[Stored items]
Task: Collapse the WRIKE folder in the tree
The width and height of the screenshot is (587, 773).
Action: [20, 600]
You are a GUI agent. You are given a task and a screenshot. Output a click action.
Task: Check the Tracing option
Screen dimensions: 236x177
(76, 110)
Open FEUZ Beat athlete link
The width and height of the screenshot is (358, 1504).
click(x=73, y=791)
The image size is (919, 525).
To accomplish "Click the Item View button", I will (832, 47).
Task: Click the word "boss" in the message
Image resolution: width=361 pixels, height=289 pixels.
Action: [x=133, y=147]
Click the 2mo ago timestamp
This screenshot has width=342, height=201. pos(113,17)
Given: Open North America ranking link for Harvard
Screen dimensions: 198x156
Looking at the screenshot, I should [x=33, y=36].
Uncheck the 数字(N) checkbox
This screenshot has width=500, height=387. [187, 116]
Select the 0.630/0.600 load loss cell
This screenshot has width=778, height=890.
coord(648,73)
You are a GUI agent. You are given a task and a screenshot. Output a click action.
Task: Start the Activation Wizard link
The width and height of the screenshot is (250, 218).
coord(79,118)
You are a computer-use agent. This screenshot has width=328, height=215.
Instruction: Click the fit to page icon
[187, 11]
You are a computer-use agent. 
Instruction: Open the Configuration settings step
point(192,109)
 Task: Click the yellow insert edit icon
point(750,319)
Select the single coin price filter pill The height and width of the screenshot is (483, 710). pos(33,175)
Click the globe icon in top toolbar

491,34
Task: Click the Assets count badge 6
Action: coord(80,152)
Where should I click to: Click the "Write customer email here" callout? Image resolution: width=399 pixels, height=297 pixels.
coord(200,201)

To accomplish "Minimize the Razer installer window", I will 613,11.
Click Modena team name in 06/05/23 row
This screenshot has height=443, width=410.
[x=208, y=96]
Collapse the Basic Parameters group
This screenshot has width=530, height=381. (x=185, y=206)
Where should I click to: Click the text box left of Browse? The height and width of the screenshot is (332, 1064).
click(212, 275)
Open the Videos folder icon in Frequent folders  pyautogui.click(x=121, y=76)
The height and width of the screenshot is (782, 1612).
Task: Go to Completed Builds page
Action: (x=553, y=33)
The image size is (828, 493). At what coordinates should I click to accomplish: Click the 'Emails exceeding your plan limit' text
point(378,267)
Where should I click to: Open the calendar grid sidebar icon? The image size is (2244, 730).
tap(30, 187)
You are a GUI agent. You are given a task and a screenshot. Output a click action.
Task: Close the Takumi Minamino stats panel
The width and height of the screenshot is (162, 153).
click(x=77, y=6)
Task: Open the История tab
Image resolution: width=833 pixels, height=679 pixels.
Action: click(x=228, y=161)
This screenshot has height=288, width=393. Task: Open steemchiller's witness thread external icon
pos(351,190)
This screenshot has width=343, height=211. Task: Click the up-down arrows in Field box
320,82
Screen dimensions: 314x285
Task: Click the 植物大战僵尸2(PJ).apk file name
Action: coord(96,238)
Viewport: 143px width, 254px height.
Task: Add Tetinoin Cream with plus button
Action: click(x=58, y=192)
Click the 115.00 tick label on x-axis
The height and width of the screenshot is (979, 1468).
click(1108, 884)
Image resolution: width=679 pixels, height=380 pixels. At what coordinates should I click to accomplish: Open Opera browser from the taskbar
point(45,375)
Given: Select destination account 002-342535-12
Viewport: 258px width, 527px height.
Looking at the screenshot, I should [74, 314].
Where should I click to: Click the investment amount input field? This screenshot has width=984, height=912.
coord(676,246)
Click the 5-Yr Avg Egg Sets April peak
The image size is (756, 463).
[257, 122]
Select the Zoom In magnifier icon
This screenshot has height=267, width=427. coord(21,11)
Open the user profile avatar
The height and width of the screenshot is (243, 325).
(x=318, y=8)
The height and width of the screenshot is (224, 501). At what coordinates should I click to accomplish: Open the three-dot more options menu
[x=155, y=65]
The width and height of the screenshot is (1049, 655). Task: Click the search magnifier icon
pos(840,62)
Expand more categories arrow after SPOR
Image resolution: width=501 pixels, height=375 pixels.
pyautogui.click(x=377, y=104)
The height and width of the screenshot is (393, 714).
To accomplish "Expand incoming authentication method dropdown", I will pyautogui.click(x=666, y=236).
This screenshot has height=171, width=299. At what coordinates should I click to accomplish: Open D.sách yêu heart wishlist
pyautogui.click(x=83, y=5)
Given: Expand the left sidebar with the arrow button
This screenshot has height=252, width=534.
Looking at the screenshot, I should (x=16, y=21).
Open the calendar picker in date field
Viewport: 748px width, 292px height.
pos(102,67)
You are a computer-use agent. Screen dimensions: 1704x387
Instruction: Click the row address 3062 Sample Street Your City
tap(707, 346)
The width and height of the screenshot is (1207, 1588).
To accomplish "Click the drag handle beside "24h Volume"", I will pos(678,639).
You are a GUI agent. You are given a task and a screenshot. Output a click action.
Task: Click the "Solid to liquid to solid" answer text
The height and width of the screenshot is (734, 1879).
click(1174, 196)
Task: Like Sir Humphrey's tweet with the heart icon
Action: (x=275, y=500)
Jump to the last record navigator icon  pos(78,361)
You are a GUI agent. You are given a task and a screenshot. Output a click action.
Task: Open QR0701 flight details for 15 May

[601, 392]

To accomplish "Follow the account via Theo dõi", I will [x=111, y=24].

Aim of the exercise:
Which of the lines above include the word "account"? Copy each of them.

Written response:
Given: Select destination account 002-342535-12
To accomplish "Follow the account via Theo dõi", I will [x=111, y=24].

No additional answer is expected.